BEGIN

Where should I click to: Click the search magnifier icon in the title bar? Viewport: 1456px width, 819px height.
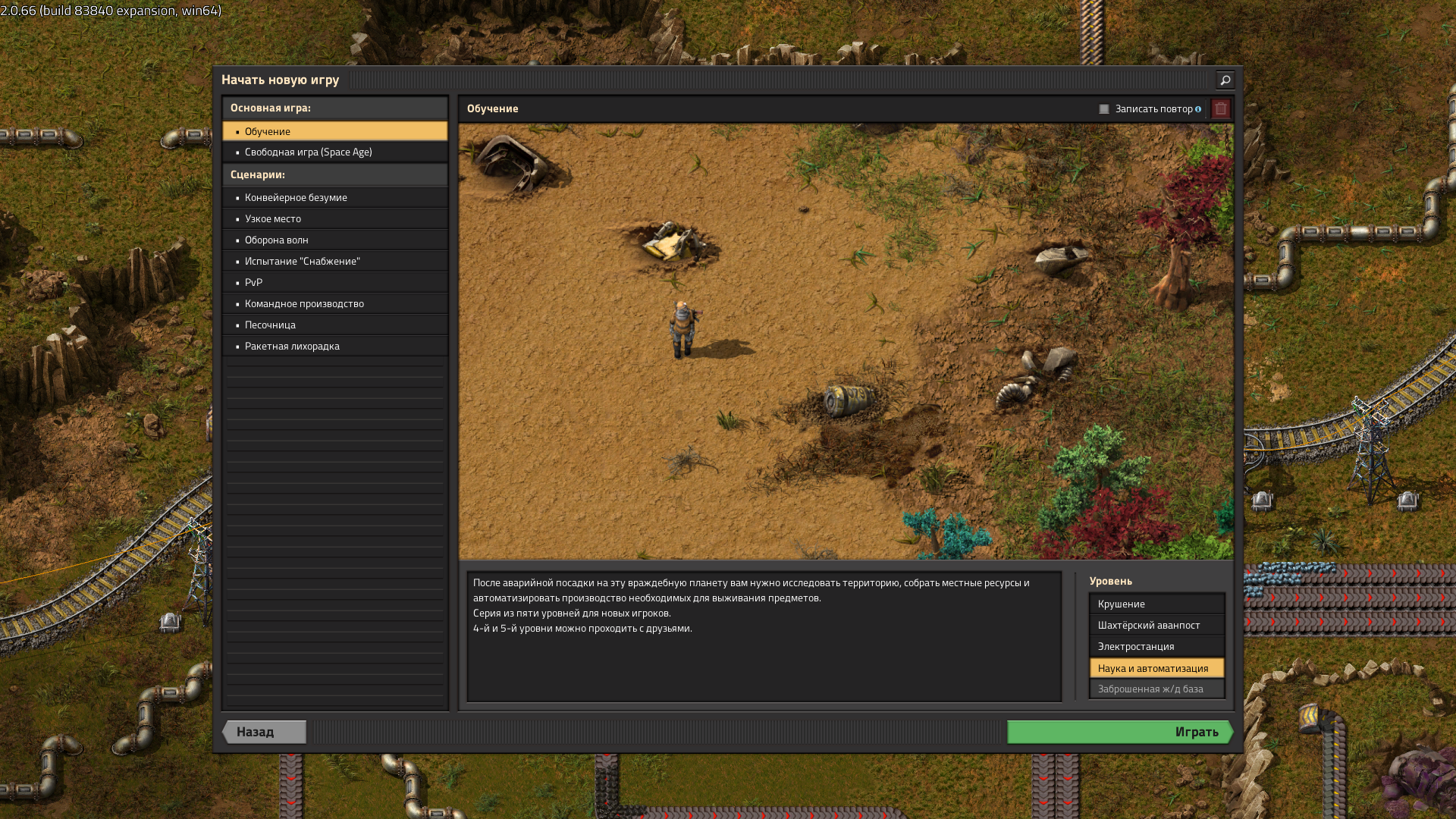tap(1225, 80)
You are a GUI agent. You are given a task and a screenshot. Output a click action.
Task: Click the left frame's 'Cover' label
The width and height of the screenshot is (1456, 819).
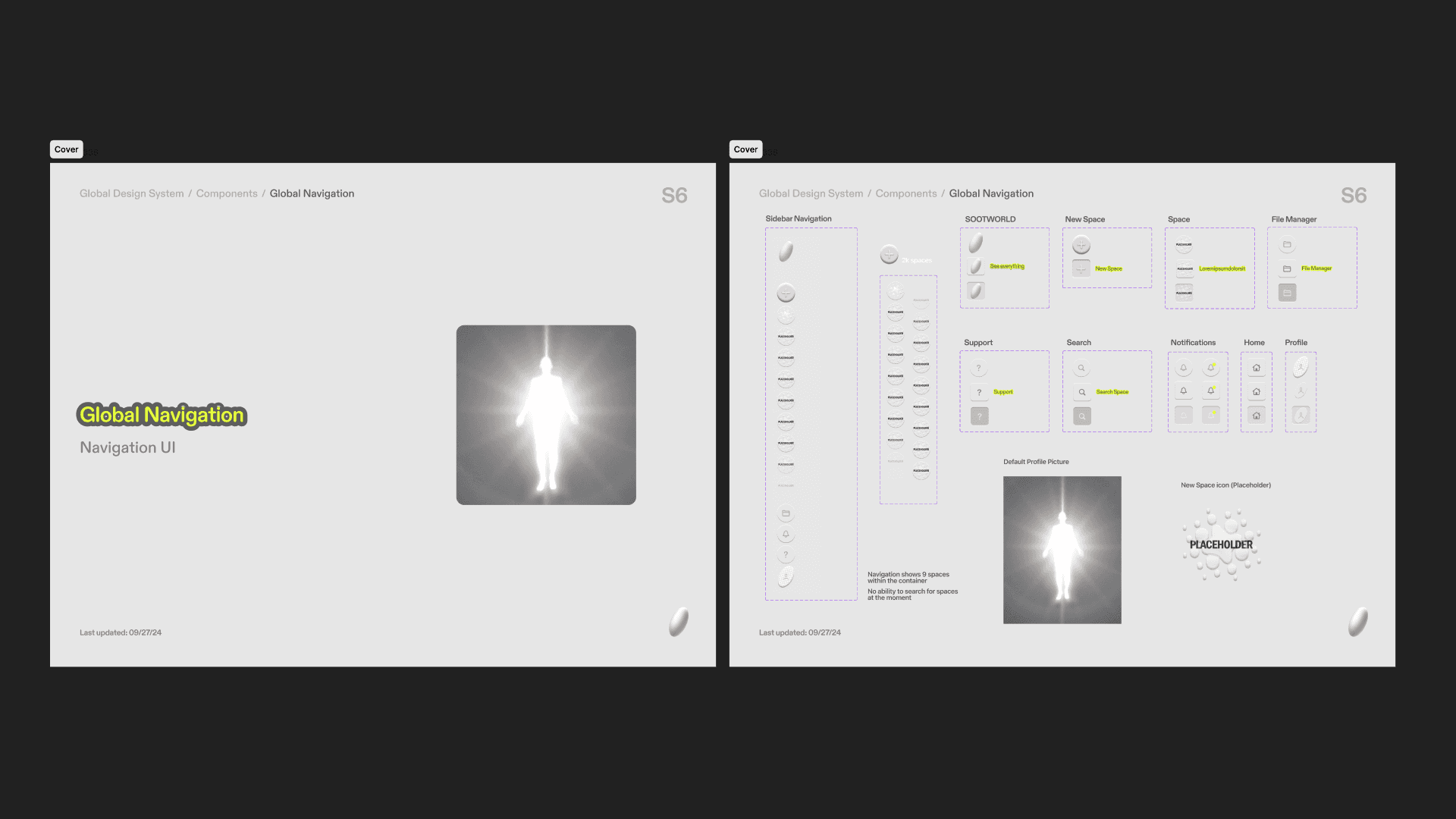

END

Task: Set down the whole listing word for word, omitting the pictures.

Answer space:
Where should I click to: Click the search magnifier icon in the title bar? Viewport: 1456px width, 819px height.
tap(1225, 80)
You are a GUI agent. You are given a task and a screenshot. Output a click action.
Task: Click the left frame's 'Cover' label
The width and height of the screenshot is (1456, 819).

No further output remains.